Жизнь с мужем-иностранцем сразу не склеилась. Они действительно смеялись разным шуткам и смотрели разные фильмы, но их объединяла работа, где в хлопотах проходила большая часть дня, а по выходным Настёна выезжала с мужем на острова. Они повидали Керкиру, Крит, Эгину, Патмос, Кос, и отовсюду она привозила тарелочку с изображением острова. Когда на стене кухни набралось более тридцати декоративных тарелочек, они решили развестись.
— Вероятно, слишком нужно любить и быть готовым жертвовать своими интересами, чтобы прожить с тобой, — сказал он ей.

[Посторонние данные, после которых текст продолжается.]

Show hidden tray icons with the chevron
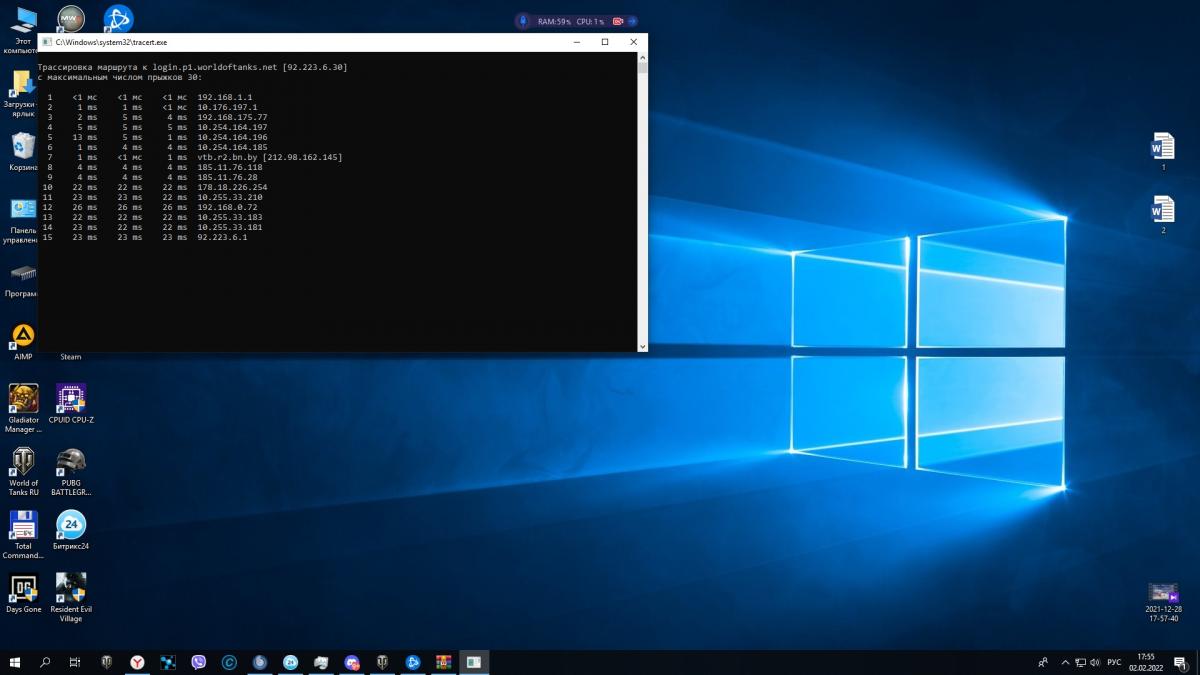Viewport: 1200px width, 675px height. pyautogui.click(x=1063, y=662)
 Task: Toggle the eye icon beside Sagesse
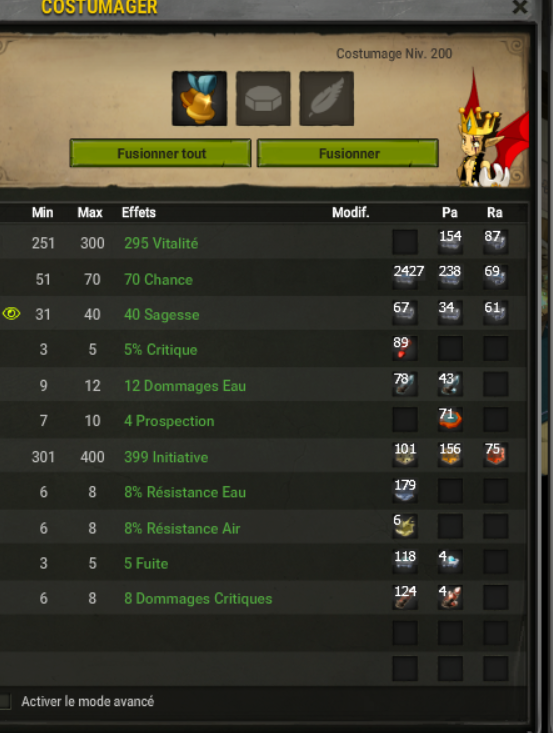pyautogui.click(x=11, y=313)
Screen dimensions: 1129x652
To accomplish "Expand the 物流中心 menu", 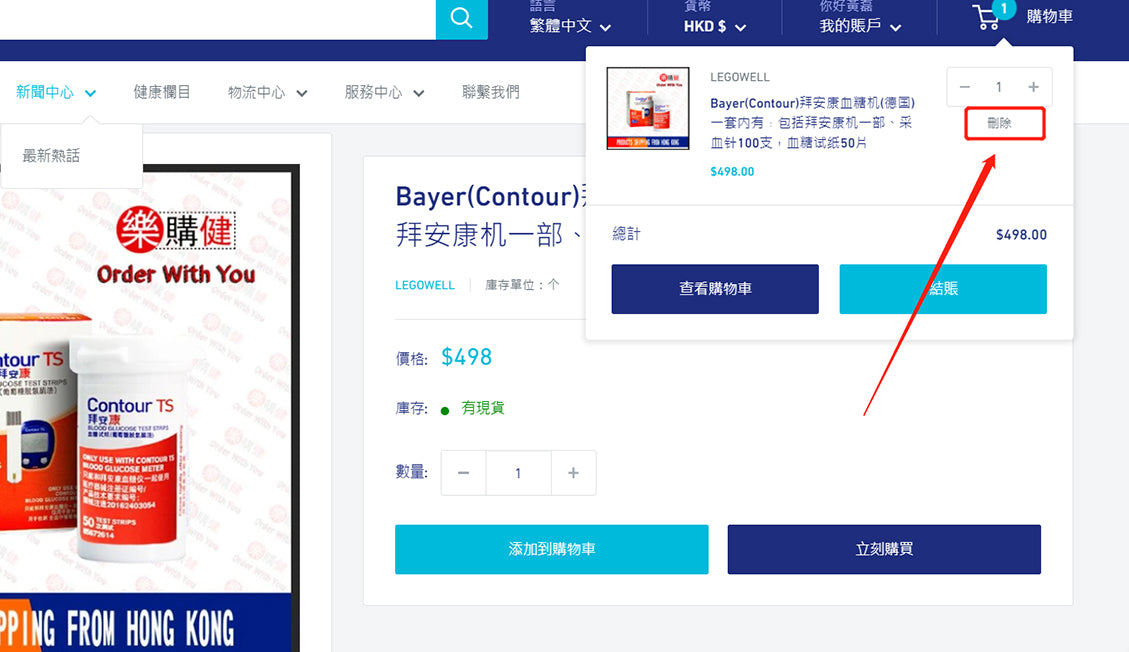I will (267, 92).
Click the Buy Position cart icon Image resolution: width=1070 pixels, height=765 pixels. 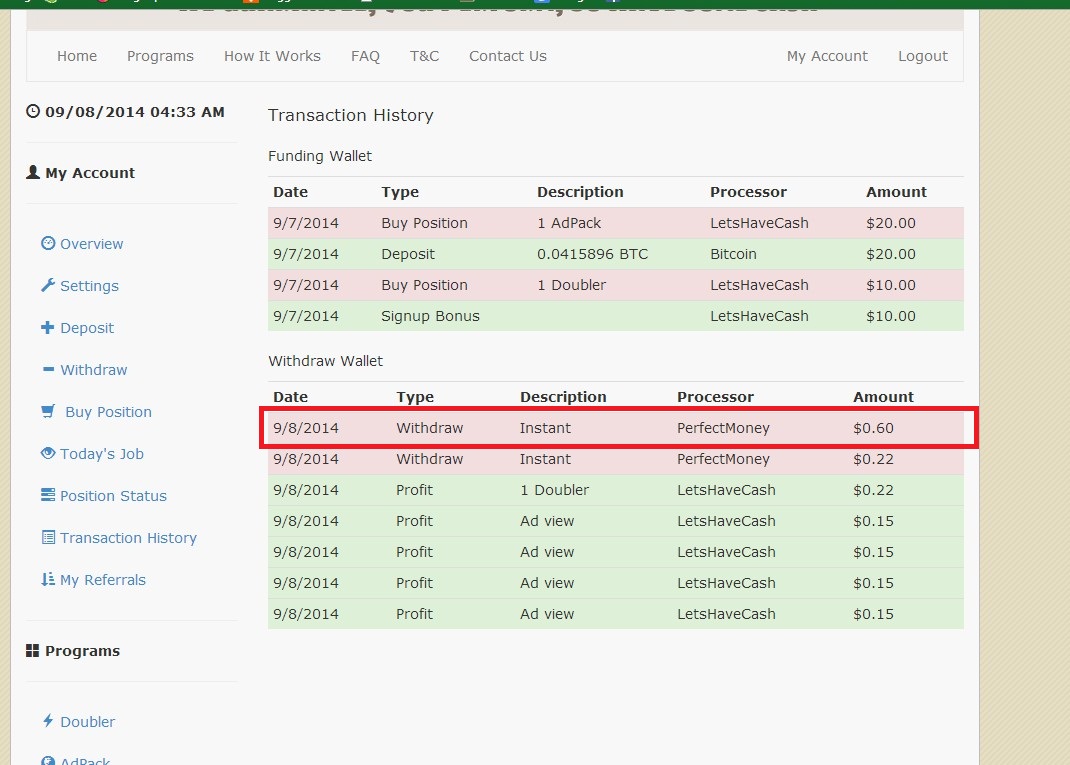click(x=48, y=412)
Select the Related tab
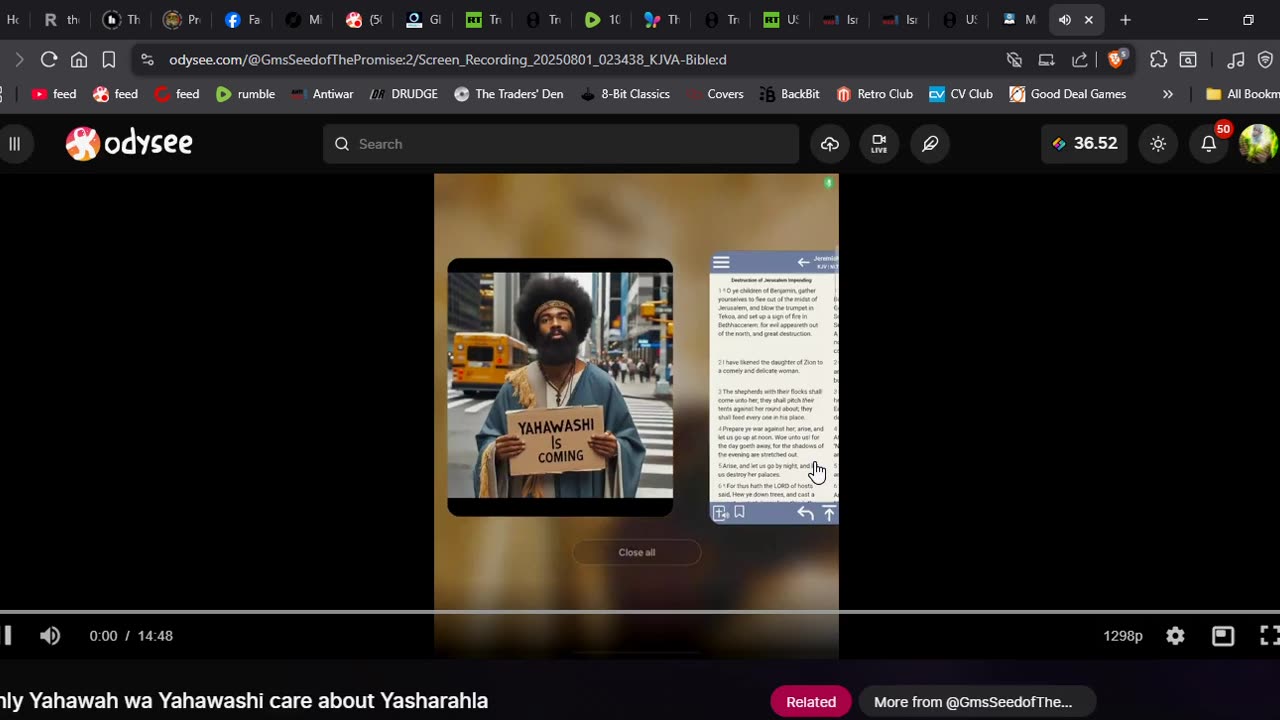 pyautogui.click(x=810, y=702)
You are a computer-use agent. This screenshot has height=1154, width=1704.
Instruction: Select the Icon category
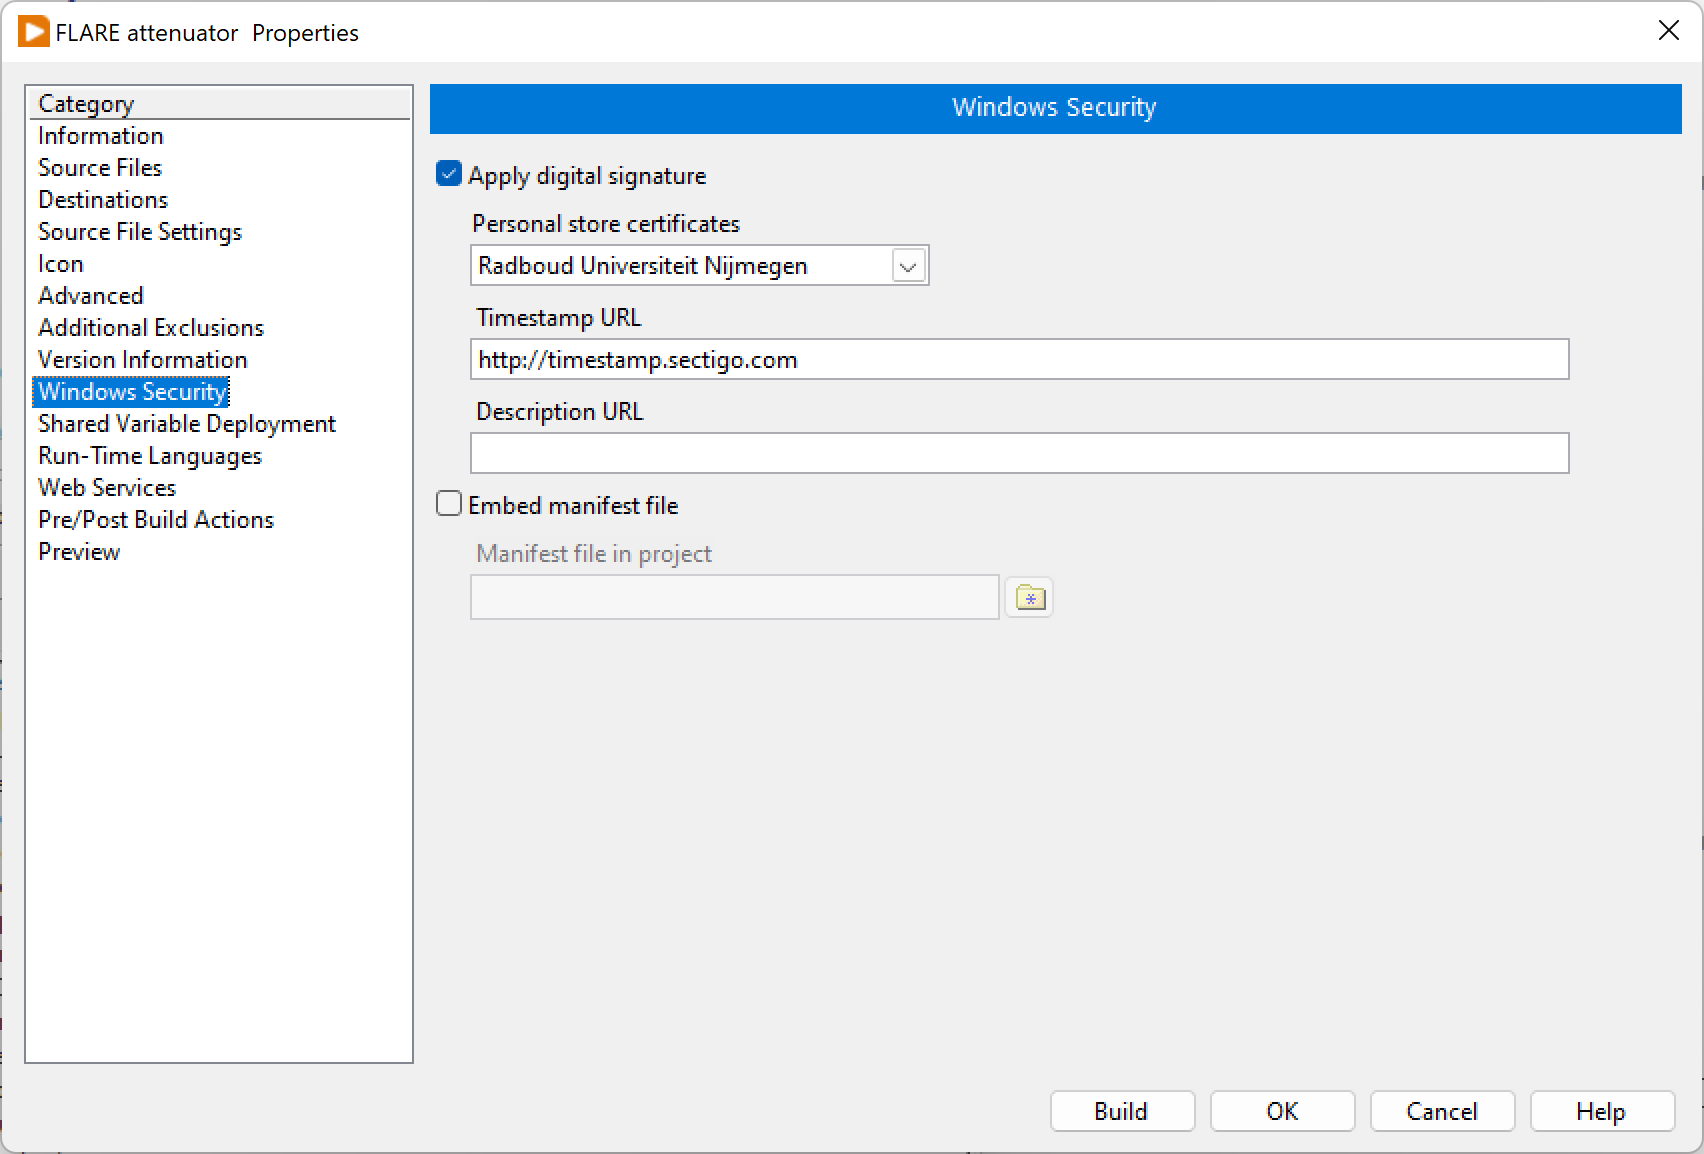tap(60, 264)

— Лучше и не скажешь, — отозвалась она и закрыла глаза. Неудержимая фантазия уже рисовала новые горизонты — теперь, пожалуй, Индия, с ее экзотичностью и медитациями. Она устроилась гидом на Гоа, и посещала древности Индии с толпами восторженных туристов. В одном индуистском ашраме Настёна услышала обращенные к ней слова:
— Ищи внутри себя, все сокровища там.
Она закрыла глаза: впервые перестали мелькать картинки с манящими местами, и из внутренней тишины она услышала голос мамы, читающей ей перед сном сказку про Золотую рыбку.

Новая тарелочка

Настёна проснулась от кудахтанья кур. В родном доме, где на потолке был в малейших деталях изученный узор древесины и те две кривые, так напоминавшие крылья бабочки. Она встала с кровати и подошла к зеркалу: через потускневшее стекло на нее смотрела женщина средних лет с выкрашенными в ярко-рыжий цвет волосами и первыми мимическими морщинками на лице.  Мама полола клубнику на огороде, совершенно такая же, как прежде, только седина предательски подтверждала, что прошли года. На кухне стояла банка с парным молоком, Настёна поискала глазами кружку и уткнулась взглядом в тарелочки с греческих островов, из Индии, Италии, Англии и США. Она достала белоснежную тарелку из шкафа, акриловые краски и кисть. На костяном глянцевом фарфоре она выводила знакомые с детства холм, церквушки, петуха на заборе, реку, грядки и любимый лес. Каждый штрих удавался сразу и метко, ведь она не срисовывала чужое, а писала из глубины души, со скрижалей памяти. «Моя родина», — подписала она тарелочку и разместила в центре между всех остальных. Потом набросила сарафан и пошла помогать маме полоть огород, кормить кур, собирать грибы, варить варенье, и делать все то, где она не рисовалась, не фантазировала, а жила сама собой, собственной, идущей из глубины подсознания жизнью.